Security demonstrations at Black Hat 2013 illustrate the danger of so-called Smart TVs. Infosecurity writes researchers discovered a lot of common web vulnerabilities in the apps from Samsung's smart TVs. Some of these flaws can be used to execute arbitrary code on the TV, as well as to steal data from the TV itself or attached network storage.
Other than that, attackers can also turn on the TV's camera and record the video stream. Consumers with camera-equipped TVs are advised to cover the camera lens with a piece of tape or a sticky note to prevent spying.
According to the duo, many of the Samsung apps that they examined during their research were rife with common web vulnerabilities like cross-site scripting flaws that allowed for remote and arbitrary execution of code on the television.
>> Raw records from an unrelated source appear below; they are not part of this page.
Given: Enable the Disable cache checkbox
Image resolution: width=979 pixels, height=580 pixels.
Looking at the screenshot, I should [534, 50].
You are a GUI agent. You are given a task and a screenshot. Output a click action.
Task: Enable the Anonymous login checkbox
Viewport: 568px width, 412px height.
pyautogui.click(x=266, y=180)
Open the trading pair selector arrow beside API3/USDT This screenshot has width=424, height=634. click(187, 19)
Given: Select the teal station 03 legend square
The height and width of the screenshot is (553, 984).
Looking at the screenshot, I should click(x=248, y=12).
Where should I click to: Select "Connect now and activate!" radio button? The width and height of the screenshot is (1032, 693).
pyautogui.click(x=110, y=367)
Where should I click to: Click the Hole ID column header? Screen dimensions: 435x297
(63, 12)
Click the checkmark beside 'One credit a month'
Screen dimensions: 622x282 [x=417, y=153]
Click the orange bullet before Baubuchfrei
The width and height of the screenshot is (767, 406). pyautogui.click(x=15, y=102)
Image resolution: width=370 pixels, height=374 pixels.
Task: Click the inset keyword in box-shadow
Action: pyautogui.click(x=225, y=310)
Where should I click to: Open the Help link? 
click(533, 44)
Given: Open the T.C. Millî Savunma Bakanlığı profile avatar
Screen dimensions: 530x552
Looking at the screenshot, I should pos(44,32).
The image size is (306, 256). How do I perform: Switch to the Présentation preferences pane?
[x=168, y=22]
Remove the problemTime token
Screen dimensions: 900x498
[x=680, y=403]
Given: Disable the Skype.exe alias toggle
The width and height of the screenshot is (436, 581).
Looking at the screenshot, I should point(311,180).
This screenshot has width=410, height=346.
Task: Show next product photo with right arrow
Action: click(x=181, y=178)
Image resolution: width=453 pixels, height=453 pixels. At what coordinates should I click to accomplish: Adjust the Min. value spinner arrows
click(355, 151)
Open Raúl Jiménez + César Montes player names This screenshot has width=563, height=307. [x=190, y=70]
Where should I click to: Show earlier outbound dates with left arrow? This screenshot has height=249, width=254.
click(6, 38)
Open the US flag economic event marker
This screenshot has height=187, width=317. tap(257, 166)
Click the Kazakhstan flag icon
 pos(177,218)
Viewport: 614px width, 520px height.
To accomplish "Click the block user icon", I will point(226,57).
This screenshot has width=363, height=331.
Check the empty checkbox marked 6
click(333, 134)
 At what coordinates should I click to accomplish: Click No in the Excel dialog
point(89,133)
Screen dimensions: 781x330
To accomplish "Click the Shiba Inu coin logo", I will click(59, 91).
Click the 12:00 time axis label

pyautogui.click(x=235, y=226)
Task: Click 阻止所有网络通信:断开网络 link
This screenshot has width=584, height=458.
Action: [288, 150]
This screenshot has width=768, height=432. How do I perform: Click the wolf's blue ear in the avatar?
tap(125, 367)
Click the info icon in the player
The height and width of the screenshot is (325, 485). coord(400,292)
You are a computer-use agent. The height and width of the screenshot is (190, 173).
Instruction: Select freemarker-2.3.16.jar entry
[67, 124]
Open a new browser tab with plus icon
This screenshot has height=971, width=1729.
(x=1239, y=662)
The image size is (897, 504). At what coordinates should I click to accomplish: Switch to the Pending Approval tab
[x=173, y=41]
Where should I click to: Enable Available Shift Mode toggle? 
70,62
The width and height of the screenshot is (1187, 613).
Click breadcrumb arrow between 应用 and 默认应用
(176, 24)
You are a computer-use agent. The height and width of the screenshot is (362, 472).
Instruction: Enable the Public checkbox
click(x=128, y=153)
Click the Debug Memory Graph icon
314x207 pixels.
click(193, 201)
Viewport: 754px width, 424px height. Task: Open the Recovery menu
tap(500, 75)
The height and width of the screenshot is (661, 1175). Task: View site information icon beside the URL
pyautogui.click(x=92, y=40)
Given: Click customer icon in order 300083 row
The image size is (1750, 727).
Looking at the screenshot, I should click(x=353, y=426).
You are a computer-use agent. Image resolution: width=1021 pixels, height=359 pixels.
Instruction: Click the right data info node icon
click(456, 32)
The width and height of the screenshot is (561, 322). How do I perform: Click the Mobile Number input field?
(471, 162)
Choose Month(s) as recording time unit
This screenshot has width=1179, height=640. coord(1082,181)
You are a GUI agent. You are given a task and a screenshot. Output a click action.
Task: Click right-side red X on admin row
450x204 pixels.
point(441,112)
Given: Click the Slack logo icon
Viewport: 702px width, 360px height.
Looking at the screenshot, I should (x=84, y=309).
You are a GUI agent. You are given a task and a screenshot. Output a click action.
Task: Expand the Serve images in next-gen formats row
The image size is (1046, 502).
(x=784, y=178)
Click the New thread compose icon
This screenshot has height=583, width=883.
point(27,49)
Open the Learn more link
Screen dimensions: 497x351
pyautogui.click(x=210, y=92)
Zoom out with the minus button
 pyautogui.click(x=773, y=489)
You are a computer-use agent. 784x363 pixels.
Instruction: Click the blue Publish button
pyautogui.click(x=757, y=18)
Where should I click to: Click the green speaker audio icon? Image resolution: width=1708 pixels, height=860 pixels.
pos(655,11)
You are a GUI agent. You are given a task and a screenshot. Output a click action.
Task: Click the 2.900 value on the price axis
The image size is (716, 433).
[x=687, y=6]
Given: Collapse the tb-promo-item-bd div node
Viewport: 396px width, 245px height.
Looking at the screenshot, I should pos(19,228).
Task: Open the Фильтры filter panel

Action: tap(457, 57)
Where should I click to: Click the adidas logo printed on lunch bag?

Many of the existing apps could also be manipulated for the force of evil. For example, a download API could be made to also upload content, giving an attacker the opportunity to upload any document on the TV, from online credentials to stored content like photos or other sensitive material.
Grattafiori believes that TV manufacturers have got to up their game with some kind of cross-platform security and to train their developers to securely code. In the meantime, consumers should be wary.
"Consider where you have the TV aimed - maybe your bed is not the best option”, he says. "Browse carefully and think about investing in sticky notes to stick over the camera."